Dağlarca’nın şiirindeki ses, bazen dağlara çarpıp gelen sestir; bazen vadide yankılanan, bazen Kızıl ırmak dalgalarının omuzlarında giden, bazen mağaranın oyuğundan çıkan sestir. Bazen deSivaslı Karınca’nın sesidir. O karıncanın sesini bir tek Fazıl Hüsnü duymuştur ve şiire taşımıştır.
Bugün ses gitmiştir şiirimizden, yalnızca sayıklamalar kalmıştır.
1950’ler...
Missouri zırhlısı çoktan yarıp geçmiş Türkiye’nin bağrını.
Davullarla zurnalarla karşılanmış Amerikan emperyalizmi’
’’Küçük Amerika olacağız’’ diye fermanlar çıkmış
İşte o dalgalanmalarda Fazıl Hüsnü Dağlarca ’’Batı Acısı’’nı yazıyor.
Milletler şairleriyle, düşünürleriyle 50 yıl,yüzyıl ötesini görürler. 1951’lerde Batı Acısı’nı Fazıl Hüsnü’ler Nazım Hikmet’ler duymuştu. Batı Acısı, şimdi bütün milletlerin acısı. Fazıl Hüsnü’nün Batı Acısı, yalnız Türk şiirinin değil, Türk düşüncesinin, ve Ezilen Dünyanın görkemli eserlerindendir.
Fazıl Hüsnü Usta, Baı Acısı’nda ’’Çağdaşlık’’ diye zihinlerde örülen karanlıkları dağıtır.Her iklim, her kara parçası yerli yerindedir orada. Uygarlık, çağdaşlık, sömürü, zulüm, emperyalizm; zalimler, mazlumlar; her şey yerindedir.Mustafa Kemal Paşanın,Mao’nun eylemlerindeki gibi her şey doğru yerde durmaktadır.
Yarım yüzyıldır belleğimde kök salan dizelerle söylersek:
’’Bizi uyandırdınız peki
lamba verdiniz
Kinin verdiniz biliyorum
Bizi uyandırdınız peki
Sığırlarımı neden götürüyorsunuz?’’
Batı Acısı’nı Afrikalı Dağlarca’nın dilinden böyle seslendirir.
Fazıl Hüsnü, Batı Acısı’nda ve her seferinde Afrikalıdır ve hele hele Asyalıdır. Aynı zamanda bütün değerlendirmelerini artık Ezilen Dünya’ya terk etmiş olan Devrimci Batı’nın büyük ozanıdır. Has şairidir insanlığın. Pablo Neruda gibi, evrenselliğin biricik kapısındadır. Mazlum milletlerin şairidir. Namık Kemal gibi vatan şairidir. Nazım Hikmet gibi, emekçinin ve emperyalizme karşı savaşın şairidir. Kurtuluş Savaşı’nın , Mustafa kemal’in, devriminin şiiri, Nazım Hikmet, Cahit Külebi ve Attila İlhan ile birlikte Fazıl Hüsnü’dedir. ’’Mustafa Kemal’in Kartalı’’, her yurtseverin dağlarında kanat açar.
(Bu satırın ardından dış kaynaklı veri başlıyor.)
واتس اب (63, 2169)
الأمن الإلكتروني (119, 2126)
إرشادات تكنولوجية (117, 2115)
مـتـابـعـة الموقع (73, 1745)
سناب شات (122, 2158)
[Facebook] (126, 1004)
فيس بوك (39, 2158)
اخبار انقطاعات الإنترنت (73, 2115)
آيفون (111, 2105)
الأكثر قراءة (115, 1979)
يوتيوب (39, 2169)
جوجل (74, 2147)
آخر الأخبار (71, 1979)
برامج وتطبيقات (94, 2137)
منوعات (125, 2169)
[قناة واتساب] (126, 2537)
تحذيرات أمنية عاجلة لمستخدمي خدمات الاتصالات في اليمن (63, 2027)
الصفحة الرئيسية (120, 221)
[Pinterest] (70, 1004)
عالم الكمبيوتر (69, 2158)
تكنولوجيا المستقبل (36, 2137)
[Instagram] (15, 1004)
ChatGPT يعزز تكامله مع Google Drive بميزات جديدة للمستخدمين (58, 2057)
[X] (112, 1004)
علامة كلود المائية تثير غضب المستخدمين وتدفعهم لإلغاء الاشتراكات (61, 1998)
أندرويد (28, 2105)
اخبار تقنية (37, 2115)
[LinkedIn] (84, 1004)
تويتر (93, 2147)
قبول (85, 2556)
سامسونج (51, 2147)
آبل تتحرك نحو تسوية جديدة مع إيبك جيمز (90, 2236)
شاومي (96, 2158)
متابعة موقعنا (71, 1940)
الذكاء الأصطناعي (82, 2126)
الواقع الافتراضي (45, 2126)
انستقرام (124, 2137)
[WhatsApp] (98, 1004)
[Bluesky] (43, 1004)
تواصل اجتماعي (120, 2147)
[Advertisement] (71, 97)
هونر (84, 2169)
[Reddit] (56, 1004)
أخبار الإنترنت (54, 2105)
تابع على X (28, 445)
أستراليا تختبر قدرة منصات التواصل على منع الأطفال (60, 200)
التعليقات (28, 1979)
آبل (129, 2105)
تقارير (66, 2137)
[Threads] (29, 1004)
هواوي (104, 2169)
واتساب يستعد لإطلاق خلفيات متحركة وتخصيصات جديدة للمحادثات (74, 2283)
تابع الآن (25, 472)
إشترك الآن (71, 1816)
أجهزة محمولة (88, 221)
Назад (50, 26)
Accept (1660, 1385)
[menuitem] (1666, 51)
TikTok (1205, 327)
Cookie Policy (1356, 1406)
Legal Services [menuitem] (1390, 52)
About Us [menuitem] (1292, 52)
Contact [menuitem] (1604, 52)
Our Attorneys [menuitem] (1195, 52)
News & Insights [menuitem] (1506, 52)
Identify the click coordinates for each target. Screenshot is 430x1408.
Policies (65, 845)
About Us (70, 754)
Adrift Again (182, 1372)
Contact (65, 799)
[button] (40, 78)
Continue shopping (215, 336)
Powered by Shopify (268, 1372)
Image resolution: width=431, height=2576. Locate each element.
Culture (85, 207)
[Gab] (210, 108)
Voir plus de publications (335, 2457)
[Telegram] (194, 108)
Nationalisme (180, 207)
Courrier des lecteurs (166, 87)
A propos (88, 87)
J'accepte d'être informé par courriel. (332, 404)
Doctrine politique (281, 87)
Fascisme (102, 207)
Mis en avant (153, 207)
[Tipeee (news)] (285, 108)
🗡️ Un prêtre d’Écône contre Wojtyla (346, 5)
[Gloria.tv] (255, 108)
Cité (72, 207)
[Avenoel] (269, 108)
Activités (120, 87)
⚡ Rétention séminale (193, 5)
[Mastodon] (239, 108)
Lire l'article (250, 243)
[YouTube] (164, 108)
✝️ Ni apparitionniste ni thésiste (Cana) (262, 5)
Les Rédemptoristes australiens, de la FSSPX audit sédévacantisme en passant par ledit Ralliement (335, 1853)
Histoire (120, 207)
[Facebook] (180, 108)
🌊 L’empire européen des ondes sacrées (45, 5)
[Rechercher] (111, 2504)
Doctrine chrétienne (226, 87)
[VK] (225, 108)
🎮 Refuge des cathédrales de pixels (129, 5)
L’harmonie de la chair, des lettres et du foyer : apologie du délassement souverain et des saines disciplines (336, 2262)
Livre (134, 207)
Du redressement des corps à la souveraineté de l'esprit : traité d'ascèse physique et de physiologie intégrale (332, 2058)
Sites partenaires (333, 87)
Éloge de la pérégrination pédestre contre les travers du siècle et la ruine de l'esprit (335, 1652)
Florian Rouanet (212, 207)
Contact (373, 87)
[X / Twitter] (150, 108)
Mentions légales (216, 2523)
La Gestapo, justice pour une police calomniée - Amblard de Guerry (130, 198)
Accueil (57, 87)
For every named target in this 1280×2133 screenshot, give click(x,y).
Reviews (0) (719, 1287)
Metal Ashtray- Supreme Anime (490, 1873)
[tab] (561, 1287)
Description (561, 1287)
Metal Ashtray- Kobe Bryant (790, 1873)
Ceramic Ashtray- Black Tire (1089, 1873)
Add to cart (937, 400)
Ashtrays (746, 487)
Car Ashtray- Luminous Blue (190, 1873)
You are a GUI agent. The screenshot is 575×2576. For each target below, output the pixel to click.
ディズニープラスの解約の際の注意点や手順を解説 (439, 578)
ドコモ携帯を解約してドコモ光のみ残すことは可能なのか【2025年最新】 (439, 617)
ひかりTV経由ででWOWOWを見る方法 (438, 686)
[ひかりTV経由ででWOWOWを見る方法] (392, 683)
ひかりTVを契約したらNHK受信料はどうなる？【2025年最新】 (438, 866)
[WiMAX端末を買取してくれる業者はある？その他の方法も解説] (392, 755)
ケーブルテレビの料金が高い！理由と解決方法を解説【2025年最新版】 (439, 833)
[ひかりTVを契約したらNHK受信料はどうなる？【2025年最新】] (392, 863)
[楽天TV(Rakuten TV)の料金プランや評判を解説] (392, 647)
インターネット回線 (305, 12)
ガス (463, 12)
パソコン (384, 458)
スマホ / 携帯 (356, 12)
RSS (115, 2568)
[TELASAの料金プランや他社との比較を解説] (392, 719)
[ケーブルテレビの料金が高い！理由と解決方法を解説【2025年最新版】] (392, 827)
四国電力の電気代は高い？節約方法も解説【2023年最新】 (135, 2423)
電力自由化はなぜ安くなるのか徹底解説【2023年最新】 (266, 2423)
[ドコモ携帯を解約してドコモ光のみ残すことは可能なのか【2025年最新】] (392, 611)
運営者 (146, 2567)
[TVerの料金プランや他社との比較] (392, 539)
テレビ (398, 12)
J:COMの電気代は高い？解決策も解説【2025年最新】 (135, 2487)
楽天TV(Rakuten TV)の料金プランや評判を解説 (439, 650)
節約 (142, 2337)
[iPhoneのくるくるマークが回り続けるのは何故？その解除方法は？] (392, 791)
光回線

Elif’in Kağnısı’’asırlardır gıcırdayan tekerlekleriyle döner ha döner.
Milletleri millet yapan, kültürleri, kültürleri uygarlık yapan büyük işler büyük eylemler vardır. O büyük işleri, büyük emekçiler yapar; büyük devrimciler yapar.
Fazıl Hüsnü bizi millet yapan, bizi uygar yapan; o büyük emekçilerden, büyük devrimcilerdendir. Türkçenin , yere hiç konmayan kartalıdır.